A scientist in orange body suit draws one ice core from shelves containing row upon row and hundreds of samples. Photo credit: Still
Core samples from the Greenland ice sheet are examined for evidence of global warming caused by rising CO2 levels

Arctic hotspots


There are rapid changes in the Arctic and Antarctica but a stalemate on limits to greenhouse gases. The need for decisive action is urgent, says David Shukman

I see it in their faces: the puzzled look from friends, family and colleagues as they ask why I keep subjecting myself to the coldest, most remote, least hospitable corners of the planet to report on global warming - seven times, at the last count.

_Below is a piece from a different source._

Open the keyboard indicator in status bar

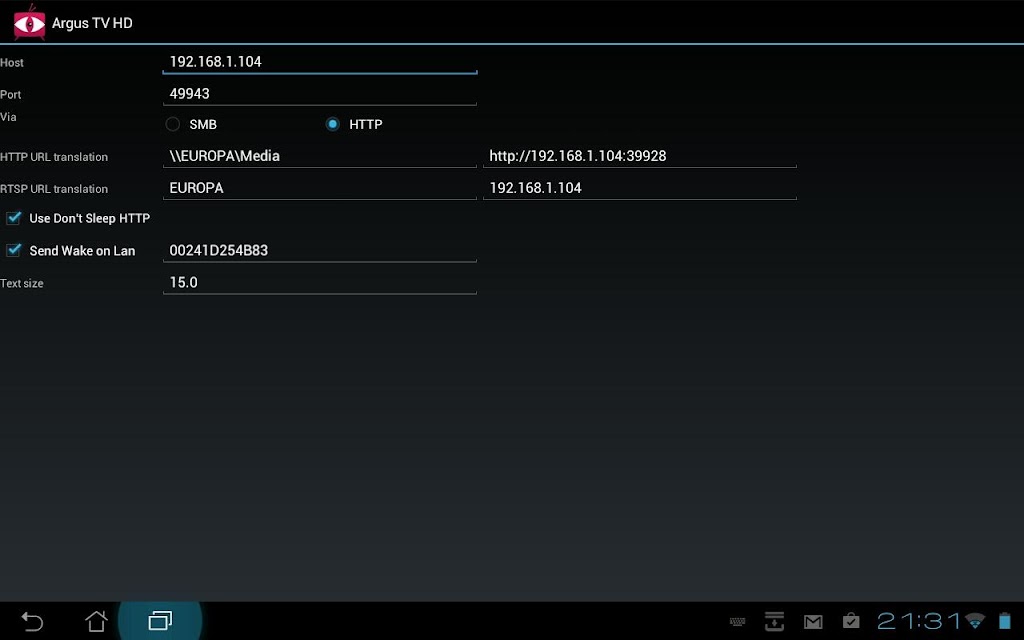point(737,622)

The answer is simple: some years ago scientists predicted that the climate would change fastest in the polar regions and that is exactly what's happening. The Arctic and parts of Antarctica have warmed more rapidly than anywhere else on Earth and we could all feel the consequences.

The great white continent

At first sight I could not believe that the icy wastes could ever change. My first glimpse of Antarctica left me stunned. The great white continent, 60 times the size of Britain and twice that of Australia, seemed immoveable. From the cockpit of a Chilean Navy patrol plane the endless miles of ice were dazzling.

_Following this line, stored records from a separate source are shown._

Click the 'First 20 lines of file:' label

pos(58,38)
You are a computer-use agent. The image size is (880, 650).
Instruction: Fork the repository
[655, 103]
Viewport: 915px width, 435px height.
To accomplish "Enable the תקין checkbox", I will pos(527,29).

But a team of Nasa scientists was on board and, using lasers and radar imaging to see through the mile-thick ice, they made a crucial discovery: that the ice is far more flexible, more responsive to change than previously thought. This matters. Even a slight warming could trigger a rush of ice towards the ocean. And the more ice melts, the more the sea-level rises, and the more the world's great coastal cities will be threatened.

Clearly there are thresholds or tipping points which, when crossed, could unleash even faster warming
I wondered if this was just an anomaly. Sadly not. At the other end of the world, in Greenland, I found a similar story with another Nasa team. Their research also overturned traditional thinking. They found that the ice-sheet actually accelerates downhill towards the sea during the warmer months of summer. The implications in a warmer world are staggering. If the entire Greenland ice-sheet were to melt, sea-level would rise by seven metres. Even a fraction of that could overwhelm defences.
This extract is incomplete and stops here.